Direction >>
Decide whether each statement agrees with the passage on terminal shapes below, answering yes or no and quoting the words of the passage that decide it. (a) The low-frequency terminal may be wider than the high-frequency terminal. (b) The contact area between the high-frequency terminals may be made larger so that they have low resistance. (c) Both socket S1 and header H1 must have low-frequency and high-frequency terminals with different shapes.

Document section >>
Terminals 4 and 8 may have shapes described below. Since low-frequency terminal 4P (8P) may be connected to a power supply wiring and the ground, low-frequency terminal may have a width larger than the width of high-frequency terminal 4T (8T) so as to have low resistance. The contact area between low-frequency terminal 4P and low-frequency terminal 8P may be larger than the contact area between high-frequency terminal 4T and high-frequency terminal 8T so that low-frequency terminals 4P and 8P have low resistance. In order to allow a high-speed signal to pass, high-frequency terminal 4T (8T) may have a shape providing high-frequency terminal with a characteristic impedance matching with the characteristic impedance of a signal line formed on circuit board 150 (550).

Only one of socket S1 and header H1 may include low-frequency terminal 4P (8P) and high-frequency terminal 4T (8T) having shapes different form each other.

Entries shown >>
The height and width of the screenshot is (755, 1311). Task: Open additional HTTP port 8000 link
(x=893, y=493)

==

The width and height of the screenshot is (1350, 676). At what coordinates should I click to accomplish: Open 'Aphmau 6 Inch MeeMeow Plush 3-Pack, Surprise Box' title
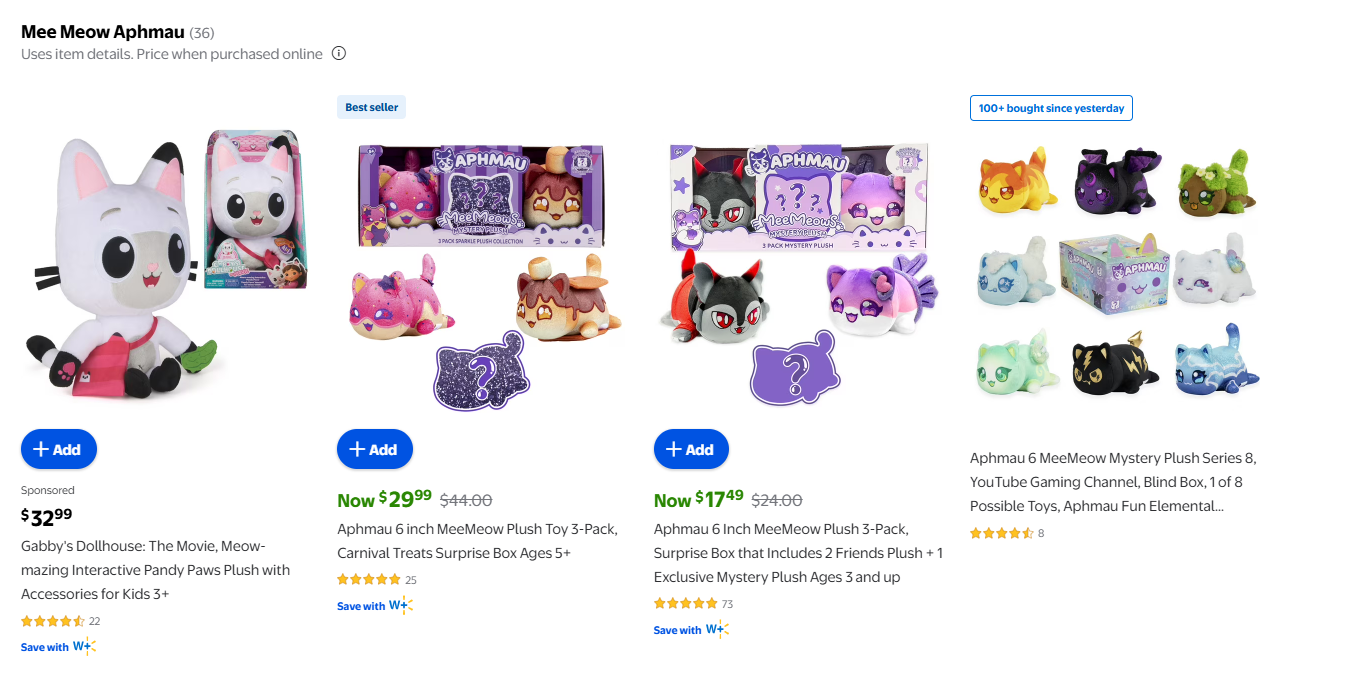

* * *

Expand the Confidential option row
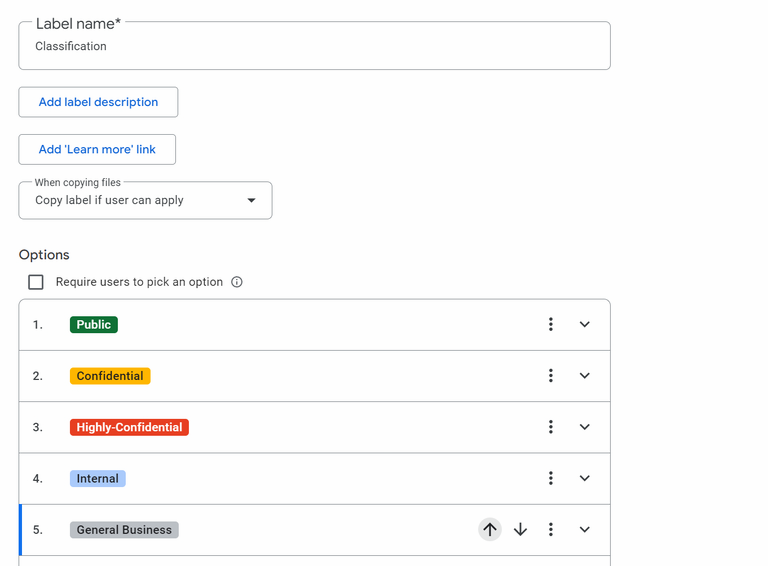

Exercise response >>
(a) Yes: "low-frequency terminal may have a width larger than the width of high-frequency terminal 4T (8T) so as to have low resistance."
(b) No: "The contact area between low-frequency terminal 4P and low-frequency terminal 8P may be larger than the contact area between high-frequency terminal 4T and high-frequency terminal 8T so that low-frequency terminals 4P and 8P have low resistance."
(c) No: "Only one of socket S1 and header H1 may include low-frequency terminal 4P (8P) and high-frequency terminal 4T (8T)"